# Aim
How many lines of the rows below contain the word "label"? Reply with the number alone.
[Start Data extract]
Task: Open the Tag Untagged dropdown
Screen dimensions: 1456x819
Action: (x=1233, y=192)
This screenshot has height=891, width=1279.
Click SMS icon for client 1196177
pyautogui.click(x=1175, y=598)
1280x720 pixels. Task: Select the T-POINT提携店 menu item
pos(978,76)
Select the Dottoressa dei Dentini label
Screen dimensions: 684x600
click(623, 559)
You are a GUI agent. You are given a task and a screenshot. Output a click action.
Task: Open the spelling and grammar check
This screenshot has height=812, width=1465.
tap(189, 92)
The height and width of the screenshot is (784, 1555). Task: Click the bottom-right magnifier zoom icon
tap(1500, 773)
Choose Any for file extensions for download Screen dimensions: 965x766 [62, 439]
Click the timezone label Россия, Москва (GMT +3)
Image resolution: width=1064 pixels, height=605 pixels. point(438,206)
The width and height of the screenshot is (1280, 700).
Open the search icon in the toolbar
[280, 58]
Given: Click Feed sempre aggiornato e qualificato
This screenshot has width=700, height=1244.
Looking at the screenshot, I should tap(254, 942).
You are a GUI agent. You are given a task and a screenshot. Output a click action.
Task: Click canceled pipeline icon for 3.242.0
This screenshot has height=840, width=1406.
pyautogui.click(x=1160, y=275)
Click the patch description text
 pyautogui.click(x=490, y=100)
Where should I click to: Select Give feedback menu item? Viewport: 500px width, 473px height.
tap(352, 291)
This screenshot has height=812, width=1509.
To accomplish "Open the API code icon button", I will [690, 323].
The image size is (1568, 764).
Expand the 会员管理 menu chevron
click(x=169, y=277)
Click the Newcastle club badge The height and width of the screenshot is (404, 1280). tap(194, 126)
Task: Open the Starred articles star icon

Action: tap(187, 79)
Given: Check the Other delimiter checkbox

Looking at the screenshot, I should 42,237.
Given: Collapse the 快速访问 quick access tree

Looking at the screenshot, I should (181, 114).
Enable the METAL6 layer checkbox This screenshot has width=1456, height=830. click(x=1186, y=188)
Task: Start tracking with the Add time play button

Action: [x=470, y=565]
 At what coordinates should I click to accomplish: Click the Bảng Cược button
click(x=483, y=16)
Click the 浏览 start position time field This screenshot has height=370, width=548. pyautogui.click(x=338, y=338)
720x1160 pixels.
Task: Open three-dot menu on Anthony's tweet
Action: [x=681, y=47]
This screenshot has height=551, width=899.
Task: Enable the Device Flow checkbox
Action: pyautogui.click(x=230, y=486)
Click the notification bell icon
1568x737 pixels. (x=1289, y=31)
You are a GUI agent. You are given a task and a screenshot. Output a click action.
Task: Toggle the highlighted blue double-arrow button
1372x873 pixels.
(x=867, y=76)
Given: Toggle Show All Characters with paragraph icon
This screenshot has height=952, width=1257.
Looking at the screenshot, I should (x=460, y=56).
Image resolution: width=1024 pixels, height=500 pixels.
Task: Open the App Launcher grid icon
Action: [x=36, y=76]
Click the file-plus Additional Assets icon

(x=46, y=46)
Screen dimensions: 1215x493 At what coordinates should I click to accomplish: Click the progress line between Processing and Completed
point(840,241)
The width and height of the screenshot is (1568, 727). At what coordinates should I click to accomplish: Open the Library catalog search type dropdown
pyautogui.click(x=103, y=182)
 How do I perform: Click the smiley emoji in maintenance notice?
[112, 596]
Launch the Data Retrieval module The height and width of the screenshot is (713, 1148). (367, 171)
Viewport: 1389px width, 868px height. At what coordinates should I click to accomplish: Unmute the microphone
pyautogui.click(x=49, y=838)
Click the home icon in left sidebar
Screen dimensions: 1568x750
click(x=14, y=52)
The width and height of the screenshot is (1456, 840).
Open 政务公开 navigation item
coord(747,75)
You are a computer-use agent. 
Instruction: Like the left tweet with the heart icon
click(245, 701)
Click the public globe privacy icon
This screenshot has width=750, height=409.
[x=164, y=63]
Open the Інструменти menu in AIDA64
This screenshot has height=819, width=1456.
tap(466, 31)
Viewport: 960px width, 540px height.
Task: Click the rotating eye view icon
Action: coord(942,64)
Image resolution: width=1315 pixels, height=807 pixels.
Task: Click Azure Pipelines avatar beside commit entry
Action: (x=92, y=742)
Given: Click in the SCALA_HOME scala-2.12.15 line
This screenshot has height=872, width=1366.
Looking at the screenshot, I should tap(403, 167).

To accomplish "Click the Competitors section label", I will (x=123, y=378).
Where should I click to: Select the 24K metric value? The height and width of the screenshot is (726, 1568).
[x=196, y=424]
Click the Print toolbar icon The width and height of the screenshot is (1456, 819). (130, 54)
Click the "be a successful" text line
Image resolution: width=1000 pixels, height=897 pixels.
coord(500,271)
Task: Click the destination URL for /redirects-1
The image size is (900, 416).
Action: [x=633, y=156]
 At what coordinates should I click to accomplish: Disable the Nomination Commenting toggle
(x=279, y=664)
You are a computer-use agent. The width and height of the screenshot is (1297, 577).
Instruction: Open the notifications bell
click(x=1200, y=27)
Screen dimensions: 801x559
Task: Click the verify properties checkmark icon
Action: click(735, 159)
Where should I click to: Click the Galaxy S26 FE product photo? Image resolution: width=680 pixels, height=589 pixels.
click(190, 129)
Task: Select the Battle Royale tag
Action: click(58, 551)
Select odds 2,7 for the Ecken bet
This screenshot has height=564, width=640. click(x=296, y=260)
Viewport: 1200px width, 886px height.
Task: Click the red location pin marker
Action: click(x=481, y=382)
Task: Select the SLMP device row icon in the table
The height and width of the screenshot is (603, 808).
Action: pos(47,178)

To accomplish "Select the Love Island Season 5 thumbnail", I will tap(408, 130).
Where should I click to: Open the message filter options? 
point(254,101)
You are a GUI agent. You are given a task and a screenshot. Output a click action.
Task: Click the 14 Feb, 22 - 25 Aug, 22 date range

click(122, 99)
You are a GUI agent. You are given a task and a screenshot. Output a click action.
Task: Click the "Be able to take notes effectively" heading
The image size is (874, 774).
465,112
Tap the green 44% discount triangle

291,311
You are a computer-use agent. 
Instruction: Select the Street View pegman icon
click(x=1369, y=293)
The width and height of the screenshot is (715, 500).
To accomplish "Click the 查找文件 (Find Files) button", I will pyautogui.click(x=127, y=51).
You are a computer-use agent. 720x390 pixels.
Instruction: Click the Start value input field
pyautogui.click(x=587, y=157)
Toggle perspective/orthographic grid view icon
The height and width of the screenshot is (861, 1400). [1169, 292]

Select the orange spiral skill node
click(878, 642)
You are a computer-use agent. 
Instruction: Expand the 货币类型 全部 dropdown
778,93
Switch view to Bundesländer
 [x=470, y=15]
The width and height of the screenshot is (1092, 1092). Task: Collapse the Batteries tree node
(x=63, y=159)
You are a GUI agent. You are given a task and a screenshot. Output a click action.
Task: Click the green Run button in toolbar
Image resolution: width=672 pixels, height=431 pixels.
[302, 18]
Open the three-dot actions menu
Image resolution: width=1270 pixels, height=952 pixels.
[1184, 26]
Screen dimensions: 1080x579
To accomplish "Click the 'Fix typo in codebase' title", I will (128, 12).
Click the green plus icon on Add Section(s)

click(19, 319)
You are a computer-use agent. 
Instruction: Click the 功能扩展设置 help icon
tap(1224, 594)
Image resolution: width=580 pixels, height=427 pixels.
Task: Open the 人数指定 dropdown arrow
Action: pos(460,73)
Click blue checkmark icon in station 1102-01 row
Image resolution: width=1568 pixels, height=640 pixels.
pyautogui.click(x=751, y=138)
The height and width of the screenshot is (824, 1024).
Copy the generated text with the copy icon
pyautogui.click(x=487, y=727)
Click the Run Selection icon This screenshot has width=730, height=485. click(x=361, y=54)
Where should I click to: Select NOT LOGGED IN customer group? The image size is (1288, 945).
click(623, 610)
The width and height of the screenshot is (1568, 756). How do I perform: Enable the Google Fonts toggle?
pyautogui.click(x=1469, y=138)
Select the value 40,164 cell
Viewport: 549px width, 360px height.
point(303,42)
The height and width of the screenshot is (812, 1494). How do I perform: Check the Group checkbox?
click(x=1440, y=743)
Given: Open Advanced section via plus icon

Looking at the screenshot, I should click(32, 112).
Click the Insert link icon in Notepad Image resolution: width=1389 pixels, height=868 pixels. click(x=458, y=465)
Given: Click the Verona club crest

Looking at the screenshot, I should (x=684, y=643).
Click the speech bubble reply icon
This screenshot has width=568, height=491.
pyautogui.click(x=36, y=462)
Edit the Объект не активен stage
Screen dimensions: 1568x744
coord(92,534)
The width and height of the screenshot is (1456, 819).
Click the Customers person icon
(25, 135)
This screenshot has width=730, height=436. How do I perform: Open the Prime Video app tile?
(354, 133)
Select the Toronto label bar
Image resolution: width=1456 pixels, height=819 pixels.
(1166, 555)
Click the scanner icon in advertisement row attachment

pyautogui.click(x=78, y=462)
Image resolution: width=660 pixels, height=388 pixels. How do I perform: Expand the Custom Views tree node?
[End Data extract]
# The answer
4